Search the material and gather each line with "computer" in it.

Data extract>
↓

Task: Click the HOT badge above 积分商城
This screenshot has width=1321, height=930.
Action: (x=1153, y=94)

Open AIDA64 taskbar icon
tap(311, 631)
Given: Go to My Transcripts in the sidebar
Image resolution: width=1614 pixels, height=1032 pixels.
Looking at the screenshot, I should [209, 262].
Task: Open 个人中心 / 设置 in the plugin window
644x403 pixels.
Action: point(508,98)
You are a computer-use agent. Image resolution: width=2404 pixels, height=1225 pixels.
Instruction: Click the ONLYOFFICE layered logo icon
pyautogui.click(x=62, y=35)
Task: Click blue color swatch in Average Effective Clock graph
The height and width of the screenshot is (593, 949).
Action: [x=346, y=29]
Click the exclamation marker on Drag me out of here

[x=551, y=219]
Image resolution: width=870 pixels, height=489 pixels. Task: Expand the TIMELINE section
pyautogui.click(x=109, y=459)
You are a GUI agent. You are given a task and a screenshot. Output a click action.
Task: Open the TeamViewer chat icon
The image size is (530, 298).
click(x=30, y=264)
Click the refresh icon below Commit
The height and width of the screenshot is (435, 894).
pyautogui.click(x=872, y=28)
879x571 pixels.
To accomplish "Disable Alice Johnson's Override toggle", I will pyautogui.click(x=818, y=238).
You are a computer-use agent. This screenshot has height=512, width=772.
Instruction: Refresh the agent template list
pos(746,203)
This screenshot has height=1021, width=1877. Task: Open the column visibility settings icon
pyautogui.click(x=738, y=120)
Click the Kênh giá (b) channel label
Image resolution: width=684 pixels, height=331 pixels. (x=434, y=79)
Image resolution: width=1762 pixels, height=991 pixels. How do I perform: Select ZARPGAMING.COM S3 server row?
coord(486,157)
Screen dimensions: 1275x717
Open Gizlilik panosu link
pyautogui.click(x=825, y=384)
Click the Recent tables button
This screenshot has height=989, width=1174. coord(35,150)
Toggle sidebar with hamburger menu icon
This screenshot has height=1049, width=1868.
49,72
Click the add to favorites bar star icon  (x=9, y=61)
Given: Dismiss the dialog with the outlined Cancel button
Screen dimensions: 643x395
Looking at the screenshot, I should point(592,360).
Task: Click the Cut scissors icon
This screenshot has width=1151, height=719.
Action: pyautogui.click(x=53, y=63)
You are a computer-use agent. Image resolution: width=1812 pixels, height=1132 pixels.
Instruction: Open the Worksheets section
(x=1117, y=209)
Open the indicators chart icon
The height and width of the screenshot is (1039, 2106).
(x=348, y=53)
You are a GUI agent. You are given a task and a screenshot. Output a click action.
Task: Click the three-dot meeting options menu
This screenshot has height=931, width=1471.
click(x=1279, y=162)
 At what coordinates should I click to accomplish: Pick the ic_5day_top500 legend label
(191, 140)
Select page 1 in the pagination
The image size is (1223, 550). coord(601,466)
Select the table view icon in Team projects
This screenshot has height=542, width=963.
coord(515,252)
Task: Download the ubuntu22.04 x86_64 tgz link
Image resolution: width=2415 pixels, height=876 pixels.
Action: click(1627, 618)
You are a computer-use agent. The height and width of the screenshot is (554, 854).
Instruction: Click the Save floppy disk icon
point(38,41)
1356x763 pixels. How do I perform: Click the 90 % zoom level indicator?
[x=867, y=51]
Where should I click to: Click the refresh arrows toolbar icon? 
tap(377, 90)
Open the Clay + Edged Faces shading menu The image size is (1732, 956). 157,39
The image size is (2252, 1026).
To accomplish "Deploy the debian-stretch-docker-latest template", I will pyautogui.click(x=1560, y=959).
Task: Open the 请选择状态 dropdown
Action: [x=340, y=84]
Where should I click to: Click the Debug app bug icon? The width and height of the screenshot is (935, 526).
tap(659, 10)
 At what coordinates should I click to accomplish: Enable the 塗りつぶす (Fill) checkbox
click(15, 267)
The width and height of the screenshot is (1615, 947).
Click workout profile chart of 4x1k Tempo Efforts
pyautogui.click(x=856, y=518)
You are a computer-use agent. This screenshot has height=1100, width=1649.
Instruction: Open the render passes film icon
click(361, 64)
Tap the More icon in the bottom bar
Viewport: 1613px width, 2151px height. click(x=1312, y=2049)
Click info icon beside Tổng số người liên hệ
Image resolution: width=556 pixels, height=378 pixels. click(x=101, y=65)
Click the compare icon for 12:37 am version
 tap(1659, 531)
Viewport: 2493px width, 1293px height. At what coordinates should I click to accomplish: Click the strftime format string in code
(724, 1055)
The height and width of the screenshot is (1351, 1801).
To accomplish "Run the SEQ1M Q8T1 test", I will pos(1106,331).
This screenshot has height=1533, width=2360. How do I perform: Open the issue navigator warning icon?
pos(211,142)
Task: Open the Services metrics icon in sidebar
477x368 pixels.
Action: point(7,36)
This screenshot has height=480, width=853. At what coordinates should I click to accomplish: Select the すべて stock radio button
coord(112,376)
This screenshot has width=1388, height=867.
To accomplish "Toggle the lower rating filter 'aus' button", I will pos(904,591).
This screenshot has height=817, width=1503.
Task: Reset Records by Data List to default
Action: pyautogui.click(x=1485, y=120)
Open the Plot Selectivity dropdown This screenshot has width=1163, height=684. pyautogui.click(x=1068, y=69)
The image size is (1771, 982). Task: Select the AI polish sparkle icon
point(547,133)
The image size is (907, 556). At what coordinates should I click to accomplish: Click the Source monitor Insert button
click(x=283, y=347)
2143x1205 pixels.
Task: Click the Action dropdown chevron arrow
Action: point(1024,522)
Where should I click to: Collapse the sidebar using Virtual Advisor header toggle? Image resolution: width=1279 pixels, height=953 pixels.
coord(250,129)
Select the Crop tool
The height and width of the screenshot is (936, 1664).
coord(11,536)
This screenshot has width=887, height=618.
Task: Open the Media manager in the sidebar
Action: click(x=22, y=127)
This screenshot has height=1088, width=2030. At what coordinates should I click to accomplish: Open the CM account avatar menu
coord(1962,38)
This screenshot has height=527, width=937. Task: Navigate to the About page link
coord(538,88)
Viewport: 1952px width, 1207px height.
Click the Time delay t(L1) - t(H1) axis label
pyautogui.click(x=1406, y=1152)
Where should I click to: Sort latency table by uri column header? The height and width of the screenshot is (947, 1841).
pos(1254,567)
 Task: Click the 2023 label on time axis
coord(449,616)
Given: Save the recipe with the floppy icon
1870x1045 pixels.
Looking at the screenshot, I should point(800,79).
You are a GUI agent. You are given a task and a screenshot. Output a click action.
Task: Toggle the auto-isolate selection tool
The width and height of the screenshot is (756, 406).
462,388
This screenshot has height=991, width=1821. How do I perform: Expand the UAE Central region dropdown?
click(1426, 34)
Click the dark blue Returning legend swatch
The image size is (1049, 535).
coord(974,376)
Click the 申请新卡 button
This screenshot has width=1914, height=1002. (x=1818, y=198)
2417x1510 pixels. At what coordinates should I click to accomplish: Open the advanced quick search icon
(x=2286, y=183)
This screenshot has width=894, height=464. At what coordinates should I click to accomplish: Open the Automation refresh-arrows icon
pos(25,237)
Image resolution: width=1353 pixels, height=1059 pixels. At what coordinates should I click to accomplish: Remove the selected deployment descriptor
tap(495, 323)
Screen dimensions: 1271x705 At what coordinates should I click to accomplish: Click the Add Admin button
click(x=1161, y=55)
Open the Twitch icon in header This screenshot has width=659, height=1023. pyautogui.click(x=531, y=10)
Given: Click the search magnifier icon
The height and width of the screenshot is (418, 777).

↑

Worked solution>
You are a computer-use agent. Image resolution: width=2404 pixels, height=1225 pixels.
You are a computer-use agent. This screenshot has height=512, width=772.
You are a computer-use agent. Image resolution: width=1812 pixels, height=1132 pixels.
You are a computer-use agent. The height and width of the screenshot is (554, 854).
You are a computer-use agent. This screenshot has height=1100, width=1649.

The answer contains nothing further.